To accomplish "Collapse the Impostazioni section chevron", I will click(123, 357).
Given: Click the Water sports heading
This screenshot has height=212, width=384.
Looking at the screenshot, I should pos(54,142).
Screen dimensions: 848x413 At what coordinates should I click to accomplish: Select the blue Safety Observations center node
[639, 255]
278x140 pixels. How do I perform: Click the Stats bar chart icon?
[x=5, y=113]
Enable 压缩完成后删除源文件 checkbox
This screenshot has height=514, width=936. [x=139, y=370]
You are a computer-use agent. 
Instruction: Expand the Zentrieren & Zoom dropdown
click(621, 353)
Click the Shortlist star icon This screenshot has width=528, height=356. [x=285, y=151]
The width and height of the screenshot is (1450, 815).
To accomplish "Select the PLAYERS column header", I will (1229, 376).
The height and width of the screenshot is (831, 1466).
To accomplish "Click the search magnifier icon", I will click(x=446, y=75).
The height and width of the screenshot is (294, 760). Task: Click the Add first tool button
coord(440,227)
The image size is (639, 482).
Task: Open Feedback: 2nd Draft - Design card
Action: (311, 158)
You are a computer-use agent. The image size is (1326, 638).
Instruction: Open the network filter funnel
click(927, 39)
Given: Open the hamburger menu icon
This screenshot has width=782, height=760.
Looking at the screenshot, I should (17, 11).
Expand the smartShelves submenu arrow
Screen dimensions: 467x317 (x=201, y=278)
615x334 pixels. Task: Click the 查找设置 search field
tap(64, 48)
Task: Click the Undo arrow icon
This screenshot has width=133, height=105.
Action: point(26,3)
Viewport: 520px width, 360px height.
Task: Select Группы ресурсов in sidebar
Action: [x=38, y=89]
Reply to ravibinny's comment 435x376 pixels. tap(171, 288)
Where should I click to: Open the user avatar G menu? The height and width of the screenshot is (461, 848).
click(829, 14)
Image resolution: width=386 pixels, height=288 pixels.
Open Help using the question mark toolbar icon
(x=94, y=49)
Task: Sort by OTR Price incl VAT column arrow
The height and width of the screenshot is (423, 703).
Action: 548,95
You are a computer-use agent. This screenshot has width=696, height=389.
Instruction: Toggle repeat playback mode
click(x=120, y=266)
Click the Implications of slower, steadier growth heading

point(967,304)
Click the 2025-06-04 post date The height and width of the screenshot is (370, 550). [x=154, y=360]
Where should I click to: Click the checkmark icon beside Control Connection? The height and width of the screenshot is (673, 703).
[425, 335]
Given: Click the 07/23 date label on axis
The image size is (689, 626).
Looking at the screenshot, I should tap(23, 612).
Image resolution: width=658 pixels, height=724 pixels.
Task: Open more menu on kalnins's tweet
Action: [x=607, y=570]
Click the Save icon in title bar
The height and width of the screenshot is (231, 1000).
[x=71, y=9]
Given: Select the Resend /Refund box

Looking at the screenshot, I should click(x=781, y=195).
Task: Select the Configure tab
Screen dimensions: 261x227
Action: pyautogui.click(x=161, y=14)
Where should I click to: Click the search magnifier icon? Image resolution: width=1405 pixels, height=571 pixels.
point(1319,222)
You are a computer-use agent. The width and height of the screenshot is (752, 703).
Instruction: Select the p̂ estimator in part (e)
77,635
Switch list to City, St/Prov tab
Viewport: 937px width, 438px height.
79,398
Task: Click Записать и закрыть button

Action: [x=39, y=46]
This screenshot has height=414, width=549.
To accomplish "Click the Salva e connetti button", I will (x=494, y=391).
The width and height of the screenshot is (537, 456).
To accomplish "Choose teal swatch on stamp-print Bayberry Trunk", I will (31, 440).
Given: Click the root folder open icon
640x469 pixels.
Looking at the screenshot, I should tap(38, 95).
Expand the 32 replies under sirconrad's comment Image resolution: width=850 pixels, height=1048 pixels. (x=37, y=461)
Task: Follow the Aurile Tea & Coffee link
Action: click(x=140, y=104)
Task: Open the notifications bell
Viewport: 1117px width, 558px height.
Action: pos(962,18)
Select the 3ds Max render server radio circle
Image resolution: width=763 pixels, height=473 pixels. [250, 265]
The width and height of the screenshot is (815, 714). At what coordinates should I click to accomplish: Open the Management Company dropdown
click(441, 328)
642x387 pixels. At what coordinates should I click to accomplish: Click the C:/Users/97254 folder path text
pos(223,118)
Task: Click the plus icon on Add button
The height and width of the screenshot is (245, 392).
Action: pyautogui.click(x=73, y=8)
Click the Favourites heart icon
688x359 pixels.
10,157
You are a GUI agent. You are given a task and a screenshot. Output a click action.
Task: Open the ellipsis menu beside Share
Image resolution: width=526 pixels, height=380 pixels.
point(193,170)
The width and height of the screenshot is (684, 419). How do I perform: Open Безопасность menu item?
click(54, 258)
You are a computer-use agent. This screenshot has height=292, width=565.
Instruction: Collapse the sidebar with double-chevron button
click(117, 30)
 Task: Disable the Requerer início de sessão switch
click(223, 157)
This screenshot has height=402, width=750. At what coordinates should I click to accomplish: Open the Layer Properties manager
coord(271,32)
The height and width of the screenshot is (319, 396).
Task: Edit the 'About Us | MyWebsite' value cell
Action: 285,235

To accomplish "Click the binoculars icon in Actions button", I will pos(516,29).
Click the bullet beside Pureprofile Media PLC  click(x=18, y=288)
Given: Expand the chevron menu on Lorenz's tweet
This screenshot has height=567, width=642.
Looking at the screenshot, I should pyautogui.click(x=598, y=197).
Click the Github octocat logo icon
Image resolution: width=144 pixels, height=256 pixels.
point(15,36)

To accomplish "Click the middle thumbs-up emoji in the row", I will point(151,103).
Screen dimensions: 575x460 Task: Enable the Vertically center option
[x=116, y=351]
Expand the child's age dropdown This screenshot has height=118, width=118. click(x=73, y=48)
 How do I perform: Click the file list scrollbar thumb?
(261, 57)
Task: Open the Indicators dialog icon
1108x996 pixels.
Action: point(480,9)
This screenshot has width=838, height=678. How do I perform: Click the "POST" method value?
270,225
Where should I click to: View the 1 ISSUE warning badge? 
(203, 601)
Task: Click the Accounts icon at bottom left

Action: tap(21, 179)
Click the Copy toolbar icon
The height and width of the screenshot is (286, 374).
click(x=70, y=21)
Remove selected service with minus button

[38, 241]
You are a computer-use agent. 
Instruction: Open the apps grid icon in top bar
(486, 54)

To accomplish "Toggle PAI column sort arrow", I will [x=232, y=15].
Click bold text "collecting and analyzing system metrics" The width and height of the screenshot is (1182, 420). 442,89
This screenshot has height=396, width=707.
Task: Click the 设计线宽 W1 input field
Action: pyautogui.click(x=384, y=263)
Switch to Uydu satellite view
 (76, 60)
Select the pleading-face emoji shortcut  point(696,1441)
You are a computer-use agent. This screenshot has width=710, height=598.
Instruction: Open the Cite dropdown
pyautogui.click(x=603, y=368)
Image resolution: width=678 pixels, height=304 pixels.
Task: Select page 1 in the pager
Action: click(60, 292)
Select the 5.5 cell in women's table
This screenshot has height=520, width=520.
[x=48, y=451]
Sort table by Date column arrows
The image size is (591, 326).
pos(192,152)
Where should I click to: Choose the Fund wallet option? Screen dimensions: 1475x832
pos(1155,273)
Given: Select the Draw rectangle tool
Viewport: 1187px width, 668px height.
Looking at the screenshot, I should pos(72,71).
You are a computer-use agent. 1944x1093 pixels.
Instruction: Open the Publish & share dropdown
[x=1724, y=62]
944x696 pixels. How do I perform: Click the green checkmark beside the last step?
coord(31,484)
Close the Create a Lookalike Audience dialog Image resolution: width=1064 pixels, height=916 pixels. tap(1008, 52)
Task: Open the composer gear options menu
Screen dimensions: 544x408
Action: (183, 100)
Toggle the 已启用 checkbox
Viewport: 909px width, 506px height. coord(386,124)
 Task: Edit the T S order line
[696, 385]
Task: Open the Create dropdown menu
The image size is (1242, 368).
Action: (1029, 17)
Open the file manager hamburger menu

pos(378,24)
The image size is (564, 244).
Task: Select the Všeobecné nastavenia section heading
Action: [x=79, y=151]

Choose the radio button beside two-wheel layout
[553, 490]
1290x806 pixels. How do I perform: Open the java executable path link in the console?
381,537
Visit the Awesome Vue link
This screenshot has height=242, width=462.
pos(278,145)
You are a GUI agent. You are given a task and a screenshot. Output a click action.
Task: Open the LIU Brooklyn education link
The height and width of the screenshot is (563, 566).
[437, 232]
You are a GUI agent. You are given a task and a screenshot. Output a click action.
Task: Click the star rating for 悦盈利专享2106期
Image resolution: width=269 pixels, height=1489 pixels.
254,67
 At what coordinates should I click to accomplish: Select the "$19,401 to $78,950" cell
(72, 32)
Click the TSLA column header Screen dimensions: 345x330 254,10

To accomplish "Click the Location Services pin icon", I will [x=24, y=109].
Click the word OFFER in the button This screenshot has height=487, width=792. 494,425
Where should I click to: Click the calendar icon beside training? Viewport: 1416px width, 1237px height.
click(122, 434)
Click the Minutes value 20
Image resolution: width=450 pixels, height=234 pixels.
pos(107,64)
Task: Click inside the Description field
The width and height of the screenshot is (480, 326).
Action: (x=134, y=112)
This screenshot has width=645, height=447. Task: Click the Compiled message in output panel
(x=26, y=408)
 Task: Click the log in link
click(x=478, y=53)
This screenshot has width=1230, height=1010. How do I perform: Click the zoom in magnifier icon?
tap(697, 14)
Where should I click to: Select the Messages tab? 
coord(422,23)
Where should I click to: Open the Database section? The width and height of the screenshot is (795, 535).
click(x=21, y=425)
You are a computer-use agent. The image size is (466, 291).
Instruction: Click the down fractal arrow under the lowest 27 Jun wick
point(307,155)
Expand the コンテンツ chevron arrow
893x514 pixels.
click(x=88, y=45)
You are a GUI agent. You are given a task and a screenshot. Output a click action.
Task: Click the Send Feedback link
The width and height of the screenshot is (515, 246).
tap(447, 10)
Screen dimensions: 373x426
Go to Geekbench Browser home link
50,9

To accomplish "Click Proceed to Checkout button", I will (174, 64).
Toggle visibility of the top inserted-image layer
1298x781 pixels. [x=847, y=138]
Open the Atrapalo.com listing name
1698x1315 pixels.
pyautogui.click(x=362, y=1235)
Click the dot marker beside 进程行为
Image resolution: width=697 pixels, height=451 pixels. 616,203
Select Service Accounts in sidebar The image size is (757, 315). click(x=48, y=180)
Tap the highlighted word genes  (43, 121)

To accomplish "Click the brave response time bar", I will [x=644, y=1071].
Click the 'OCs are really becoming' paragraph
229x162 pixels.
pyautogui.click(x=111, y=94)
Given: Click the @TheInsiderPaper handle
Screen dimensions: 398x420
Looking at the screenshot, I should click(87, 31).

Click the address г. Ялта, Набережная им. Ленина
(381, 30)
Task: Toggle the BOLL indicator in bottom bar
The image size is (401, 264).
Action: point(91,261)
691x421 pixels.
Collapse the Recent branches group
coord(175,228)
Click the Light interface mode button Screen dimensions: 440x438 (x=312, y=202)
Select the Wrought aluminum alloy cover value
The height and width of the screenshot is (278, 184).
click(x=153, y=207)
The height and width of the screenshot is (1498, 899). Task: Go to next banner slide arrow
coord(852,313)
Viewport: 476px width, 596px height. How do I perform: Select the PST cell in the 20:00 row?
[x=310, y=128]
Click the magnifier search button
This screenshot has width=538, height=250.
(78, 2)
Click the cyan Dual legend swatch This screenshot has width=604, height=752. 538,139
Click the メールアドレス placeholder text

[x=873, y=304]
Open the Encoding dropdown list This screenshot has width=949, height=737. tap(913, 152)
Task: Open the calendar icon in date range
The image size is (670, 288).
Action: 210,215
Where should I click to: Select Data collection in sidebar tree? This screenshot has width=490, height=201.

####################

» WHAT YOU ARE ASKED TO DO: Could you reproduce exactly the lines of the entries above, from the one with "Task: Open the LIU Brooklyn education link" through the one with "Click the word", and nothing else?

» SOLUTION TO THE EXERCISE:
Task: Open the LIU Brooklyn education link
The height and width of the screenshot is (563, 566).
[437, 232]
You are a GUI agent. You are given a task and a screenshot. Output a click action.
Task: Click the star rating for 悦盈利专享2106期
Image resolution: width=269 pixels, height=1489 pixels.
254,67
 At what coordinates should I click to accomplish: Select the "$19,401 to $78,950" cell
(72, 32)
Click the TSLA column header Screen dimensions: 345x330 254,10

To accomplish "Click the Location Services pin icon", I will [x=24, y=109].
Click the word OFFER in the button This screenshot has height=487, width=792. 494,425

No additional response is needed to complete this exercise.